** Start **

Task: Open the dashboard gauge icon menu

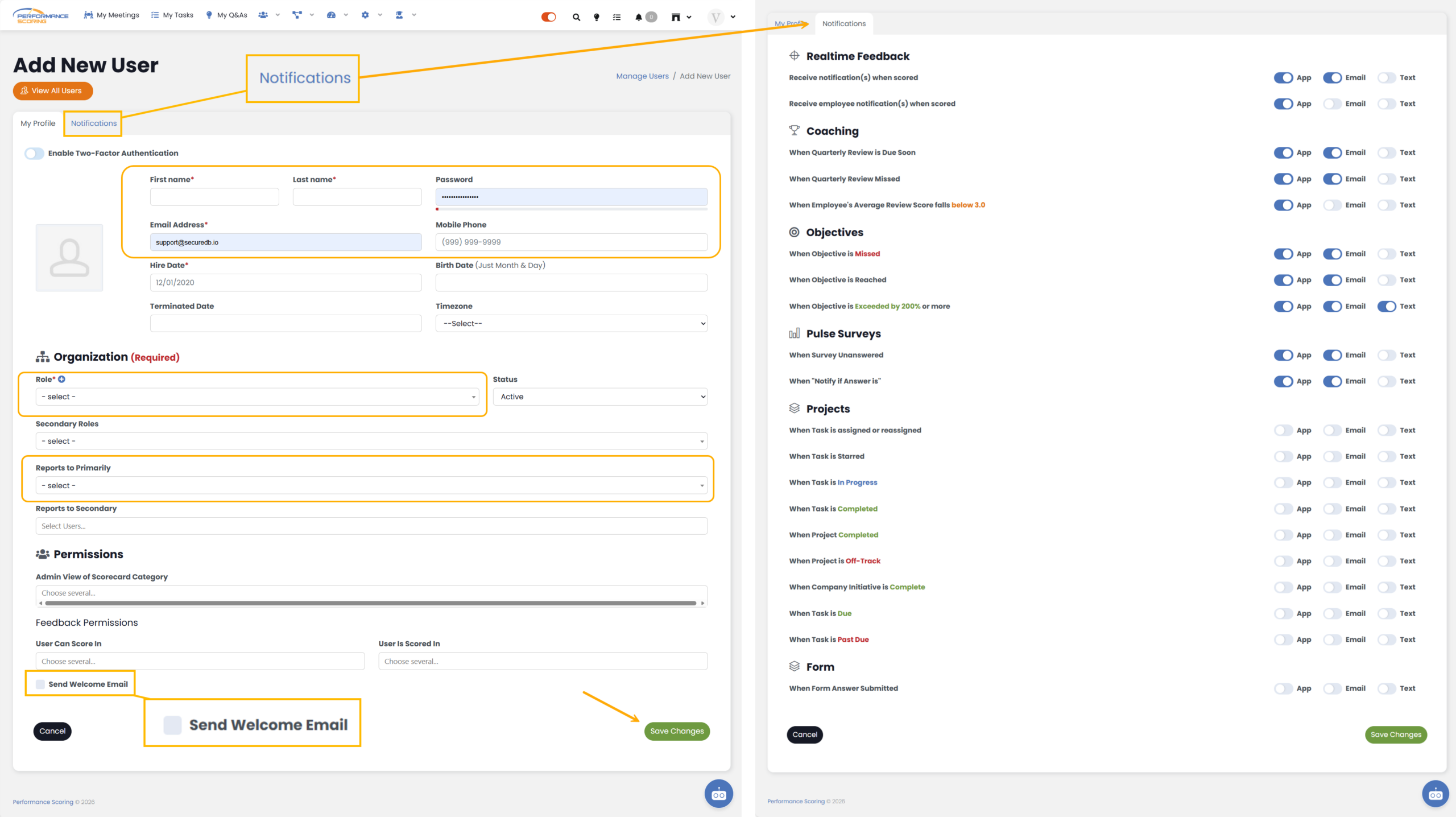Action: [x=331, y=15]
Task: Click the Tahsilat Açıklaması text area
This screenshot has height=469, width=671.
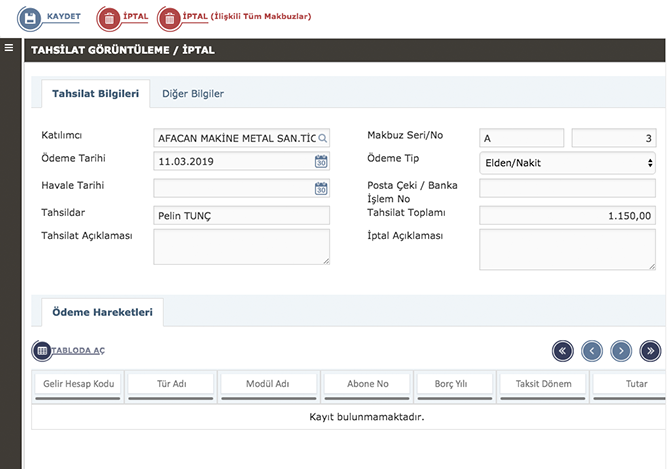Action: point(241,247)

** End **

**Task:**
Rewrite these lines with "text area" swapped for "input box" and everything else left unchanged. Leave out the pictures.

**Response for this exercise:**
Task: Open the dashboard gauge icon menu

Action: [x=331, y=15]
Task: Click the Tahsilat Açıklaması input box
This screenshot has height=469, width=671.
Action: point(241,247)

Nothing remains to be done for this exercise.